═══ Data for this exercise ═══
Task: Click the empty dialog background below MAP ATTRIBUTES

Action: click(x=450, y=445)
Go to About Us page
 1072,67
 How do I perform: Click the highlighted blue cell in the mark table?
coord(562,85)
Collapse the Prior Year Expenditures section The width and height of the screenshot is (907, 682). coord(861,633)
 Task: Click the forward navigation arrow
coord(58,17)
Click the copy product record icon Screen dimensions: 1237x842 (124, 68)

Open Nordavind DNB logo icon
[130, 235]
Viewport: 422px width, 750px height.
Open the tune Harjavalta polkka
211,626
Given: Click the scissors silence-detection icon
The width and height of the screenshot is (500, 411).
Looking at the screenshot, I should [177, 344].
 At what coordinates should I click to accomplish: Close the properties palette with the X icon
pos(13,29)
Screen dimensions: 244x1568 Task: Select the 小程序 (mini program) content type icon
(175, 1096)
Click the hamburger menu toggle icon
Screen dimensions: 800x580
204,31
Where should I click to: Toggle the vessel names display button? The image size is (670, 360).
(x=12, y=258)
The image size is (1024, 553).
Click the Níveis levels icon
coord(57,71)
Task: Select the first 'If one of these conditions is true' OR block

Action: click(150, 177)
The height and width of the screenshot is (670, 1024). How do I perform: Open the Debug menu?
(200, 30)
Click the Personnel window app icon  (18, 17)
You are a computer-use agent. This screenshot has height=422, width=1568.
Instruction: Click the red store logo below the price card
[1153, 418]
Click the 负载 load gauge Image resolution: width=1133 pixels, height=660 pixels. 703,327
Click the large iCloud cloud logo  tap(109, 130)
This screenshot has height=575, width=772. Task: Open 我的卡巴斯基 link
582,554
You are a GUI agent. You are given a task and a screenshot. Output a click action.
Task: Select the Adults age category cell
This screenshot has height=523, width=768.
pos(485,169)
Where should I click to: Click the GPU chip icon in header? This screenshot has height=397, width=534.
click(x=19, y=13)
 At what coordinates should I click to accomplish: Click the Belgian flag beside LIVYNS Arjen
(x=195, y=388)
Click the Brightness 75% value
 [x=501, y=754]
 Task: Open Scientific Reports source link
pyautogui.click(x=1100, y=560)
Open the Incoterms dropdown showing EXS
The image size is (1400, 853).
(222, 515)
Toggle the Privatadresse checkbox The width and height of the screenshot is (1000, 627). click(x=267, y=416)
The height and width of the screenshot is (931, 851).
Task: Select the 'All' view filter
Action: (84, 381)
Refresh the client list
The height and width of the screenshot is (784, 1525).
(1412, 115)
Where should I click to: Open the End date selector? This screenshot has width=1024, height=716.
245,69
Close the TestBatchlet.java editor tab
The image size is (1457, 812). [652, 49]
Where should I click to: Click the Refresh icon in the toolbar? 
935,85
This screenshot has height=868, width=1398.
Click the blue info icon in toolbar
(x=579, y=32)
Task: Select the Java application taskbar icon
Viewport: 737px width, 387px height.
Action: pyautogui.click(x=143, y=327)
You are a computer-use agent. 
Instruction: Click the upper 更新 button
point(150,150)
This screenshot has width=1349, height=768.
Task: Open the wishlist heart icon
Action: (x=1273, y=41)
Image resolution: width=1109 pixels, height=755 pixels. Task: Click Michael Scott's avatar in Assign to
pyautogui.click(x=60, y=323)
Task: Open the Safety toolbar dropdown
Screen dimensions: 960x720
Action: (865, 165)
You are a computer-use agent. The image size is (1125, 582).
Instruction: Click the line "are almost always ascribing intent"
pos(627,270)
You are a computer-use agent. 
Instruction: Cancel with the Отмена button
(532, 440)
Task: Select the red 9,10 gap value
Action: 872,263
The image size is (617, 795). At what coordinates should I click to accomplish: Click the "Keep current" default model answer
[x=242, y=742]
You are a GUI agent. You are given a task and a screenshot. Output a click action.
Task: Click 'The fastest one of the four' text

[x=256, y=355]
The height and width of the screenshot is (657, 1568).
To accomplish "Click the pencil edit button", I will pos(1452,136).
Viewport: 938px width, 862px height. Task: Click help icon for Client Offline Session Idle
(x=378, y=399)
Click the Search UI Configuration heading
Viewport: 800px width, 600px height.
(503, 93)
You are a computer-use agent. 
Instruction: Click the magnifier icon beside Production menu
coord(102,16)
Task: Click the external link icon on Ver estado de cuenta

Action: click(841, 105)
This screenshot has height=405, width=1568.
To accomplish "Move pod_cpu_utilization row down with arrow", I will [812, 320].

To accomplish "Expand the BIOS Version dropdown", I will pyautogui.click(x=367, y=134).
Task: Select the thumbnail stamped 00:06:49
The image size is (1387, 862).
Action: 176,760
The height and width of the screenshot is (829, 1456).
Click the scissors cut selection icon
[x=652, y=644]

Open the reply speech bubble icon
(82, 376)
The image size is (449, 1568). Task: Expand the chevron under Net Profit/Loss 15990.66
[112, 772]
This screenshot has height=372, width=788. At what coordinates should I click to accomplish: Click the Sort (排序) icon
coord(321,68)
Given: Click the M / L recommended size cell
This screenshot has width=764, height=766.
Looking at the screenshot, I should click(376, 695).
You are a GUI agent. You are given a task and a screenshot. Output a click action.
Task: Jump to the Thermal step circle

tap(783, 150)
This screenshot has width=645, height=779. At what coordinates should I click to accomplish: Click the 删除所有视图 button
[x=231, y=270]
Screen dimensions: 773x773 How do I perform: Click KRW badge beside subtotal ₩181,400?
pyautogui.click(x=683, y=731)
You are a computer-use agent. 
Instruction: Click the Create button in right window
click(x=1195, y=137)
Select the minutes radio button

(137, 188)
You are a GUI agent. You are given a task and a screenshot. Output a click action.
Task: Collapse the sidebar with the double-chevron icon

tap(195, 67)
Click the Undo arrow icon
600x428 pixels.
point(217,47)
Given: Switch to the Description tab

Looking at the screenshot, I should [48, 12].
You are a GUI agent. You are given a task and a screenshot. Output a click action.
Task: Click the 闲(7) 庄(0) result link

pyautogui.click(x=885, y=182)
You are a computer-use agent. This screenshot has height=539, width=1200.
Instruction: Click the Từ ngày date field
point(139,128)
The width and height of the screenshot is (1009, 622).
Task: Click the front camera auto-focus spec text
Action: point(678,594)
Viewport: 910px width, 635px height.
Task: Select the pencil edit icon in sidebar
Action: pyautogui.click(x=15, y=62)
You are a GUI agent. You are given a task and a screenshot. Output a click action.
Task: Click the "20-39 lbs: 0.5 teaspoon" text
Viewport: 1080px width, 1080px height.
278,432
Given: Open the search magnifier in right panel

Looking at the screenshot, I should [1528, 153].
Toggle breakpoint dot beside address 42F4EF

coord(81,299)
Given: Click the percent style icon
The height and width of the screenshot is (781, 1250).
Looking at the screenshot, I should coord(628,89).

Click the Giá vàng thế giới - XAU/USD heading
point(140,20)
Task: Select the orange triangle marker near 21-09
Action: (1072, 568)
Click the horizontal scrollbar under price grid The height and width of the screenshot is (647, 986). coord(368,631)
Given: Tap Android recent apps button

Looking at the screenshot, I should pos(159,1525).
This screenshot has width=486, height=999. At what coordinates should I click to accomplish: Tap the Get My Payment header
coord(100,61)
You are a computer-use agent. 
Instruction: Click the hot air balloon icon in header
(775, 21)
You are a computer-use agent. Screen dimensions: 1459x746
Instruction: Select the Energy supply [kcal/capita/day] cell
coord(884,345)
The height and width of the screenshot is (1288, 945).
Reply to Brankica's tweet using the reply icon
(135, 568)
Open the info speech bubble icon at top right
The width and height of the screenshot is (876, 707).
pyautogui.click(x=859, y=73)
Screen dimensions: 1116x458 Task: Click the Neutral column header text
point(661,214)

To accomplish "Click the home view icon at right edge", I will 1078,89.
═══
**Goal of the exercise**. Write the lines out verbatim, from the one with "The width and height of the screenshot is (876, 707)." through the last line of the entries, and stop there.

**Written answer**.
The width and height of the screenshot is (876, 707).
pyautogui.click(x=859, y=73)
Screen dimensions: 1116x458 Task: Click the Neutral column header text
point(661,214)

To accomplish "Click the home view icon at right edge", I will 1078,89.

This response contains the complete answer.